INPUT DATA section start
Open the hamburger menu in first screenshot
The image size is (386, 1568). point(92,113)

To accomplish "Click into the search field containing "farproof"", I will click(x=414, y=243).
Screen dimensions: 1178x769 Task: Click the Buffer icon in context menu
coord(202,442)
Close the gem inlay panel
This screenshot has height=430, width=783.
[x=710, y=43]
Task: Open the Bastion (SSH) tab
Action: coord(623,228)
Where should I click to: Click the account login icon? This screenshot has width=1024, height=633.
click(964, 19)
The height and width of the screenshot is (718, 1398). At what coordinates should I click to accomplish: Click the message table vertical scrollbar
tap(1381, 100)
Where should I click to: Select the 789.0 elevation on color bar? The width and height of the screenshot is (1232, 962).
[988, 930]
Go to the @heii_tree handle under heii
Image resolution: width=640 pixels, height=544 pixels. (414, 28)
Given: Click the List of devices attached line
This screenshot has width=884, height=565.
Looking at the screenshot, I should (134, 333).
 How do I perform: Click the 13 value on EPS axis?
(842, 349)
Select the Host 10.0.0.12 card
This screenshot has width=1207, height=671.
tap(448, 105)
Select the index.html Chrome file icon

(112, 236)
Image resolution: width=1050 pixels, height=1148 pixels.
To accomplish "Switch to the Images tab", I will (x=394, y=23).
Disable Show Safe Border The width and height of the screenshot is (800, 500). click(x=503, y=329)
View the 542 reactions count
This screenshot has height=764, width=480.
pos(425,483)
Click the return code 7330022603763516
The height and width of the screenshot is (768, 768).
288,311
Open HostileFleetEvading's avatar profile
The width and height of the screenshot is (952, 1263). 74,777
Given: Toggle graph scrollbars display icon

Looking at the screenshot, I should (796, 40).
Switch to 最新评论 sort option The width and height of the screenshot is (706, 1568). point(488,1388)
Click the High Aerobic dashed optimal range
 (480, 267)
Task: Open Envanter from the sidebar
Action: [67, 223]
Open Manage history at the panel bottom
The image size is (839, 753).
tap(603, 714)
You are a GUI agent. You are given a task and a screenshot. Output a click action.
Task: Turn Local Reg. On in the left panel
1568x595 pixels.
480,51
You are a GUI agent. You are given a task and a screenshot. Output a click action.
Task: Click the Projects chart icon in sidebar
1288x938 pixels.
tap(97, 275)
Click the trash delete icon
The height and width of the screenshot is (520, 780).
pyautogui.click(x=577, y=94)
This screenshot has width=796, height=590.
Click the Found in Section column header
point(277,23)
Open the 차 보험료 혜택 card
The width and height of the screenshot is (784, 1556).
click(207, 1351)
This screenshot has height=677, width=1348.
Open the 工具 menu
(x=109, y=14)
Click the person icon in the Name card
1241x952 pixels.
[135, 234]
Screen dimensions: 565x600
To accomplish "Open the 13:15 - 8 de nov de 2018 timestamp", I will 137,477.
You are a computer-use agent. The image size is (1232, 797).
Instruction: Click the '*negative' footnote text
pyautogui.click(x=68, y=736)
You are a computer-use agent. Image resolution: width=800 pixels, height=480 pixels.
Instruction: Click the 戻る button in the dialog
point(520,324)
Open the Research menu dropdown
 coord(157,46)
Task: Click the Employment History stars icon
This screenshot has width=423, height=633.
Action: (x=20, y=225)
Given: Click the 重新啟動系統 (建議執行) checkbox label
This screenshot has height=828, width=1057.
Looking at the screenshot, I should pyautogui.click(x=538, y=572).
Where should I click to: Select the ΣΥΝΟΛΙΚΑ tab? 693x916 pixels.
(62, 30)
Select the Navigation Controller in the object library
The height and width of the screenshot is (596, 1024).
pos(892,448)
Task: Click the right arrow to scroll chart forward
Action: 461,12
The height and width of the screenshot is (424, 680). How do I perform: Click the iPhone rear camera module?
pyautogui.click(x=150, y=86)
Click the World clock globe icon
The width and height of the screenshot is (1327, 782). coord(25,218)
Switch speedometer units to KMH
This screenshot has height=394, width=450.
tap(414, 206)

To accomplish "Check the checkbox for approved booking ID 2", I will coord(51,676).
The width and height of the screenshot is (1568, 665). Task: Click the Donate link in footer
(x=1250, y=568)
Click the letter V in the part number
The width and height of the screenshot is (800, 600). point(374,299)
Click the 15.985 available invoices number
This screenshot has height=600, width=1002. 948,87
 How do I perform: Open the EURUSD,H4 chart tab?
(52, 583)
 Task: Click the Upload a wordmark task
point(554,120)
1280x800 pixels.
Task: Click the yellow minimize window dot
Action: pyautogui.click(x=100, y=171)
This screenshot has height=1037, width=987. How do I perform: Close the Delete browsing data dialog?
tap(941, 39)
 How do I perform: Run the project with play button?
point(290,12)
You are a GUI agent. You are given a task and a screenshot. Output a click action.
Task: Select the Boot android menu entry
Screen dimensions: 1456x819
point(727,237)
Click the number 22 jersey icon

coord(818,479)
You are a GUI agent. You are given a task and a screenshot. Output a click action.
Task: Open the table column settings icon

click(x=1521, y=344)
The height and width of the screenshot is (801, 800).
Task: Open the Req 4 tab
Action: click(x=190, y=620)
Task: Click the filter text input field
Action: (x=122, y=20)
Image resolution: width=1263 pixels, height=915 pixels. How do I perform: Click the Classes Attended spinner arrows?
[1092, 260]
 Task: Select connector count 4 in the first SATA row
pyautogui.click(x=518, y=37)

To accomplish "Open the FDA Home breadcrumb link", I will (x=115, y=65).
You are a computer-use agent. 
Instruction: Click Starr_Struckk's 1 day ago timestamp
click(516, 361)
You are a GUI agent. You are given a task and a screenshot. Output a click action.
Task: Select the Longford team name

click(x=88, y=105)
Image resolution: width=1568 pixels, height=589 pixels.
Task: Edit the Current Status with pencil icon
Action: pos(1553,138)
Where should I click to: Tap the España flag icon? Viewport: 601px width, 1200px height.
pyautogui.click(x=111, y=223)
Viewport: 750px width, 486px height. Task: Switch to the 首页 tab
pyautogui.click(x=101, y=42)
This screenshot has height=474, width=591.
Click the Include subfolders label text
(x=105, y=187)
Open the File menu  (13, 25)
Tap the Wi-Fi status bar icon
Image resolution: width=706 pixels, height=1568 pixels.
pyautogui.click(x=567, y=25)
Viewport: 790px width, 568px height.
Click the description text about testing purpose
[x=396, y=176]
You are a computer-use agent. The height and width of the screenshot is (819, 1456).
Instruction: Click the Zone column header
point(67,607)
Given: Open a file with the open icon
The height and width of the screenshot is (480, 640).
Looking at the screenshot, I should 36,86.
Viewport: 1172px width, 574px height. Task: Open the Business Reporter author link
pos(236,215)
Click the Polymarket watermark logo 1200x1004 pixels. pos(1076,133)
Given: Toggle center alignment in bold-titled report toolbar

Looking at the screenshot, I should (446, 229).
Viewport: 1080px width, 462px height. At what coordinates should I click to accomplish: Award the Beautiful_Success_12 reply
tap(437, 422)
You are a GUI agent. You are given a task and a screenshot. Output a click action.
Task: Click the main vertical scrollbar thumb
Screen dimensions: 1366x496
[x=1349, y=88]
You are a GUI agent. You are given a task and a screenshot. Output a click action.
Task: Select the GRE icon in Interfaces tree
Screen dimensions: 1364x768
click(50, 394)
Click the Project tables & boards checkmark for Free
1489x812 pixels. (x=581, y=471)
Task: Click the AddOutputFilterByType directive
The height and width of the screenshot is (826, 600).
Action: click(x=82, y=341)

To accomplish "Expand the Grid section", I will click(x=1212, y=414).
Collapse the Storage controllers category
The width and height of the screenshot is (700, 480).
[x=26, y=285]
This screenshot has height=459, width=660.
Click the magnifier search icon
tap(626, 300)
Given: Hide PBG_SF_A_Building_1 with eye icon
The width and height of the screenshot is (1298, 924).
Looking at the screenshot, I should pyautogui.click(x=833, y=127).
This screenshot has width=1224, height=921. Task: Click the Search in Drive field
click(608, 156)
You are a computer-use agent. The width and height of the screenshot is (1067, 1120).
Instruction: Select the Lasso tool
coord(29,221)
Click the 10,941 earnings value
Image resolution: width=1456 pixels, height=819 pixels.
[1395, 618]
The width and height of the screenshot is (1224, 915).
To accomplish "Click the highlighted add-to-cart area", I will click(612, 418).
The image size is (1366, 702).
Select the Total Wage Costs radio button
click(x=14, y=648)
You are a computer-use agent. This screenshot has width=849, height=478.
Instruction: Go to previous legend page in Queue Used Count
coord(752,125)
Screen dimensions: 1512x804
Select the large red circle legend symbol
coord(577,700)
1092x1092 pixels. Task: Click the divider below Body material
INPUT DATA section end
_WORK TASK_
Looking at the entries above, can you reproduce exactly the lines from the one that holds "Image resolution: width=1456" through the one that holds "Screen dimensions: 1512x804", and only those?

_TASK SOLUTION_
Image resolution: width=1456 pixels, height=819 pixels.
[1395, 618]
The width and height of the screenshot is (1224, 915).
To accomplish "Click the highlighted add-to-cart area", I will click(612, 418).
The image size is (1366, 702).
Select the Total Wage Costs radio button
click(x=14, y=648)
You are a computer-use agent. This screenshot has width=849, height=478.
Instruction: Go to previous legend page in Queue Used Count
coord(752,125)
Screen dimensions: 1512x804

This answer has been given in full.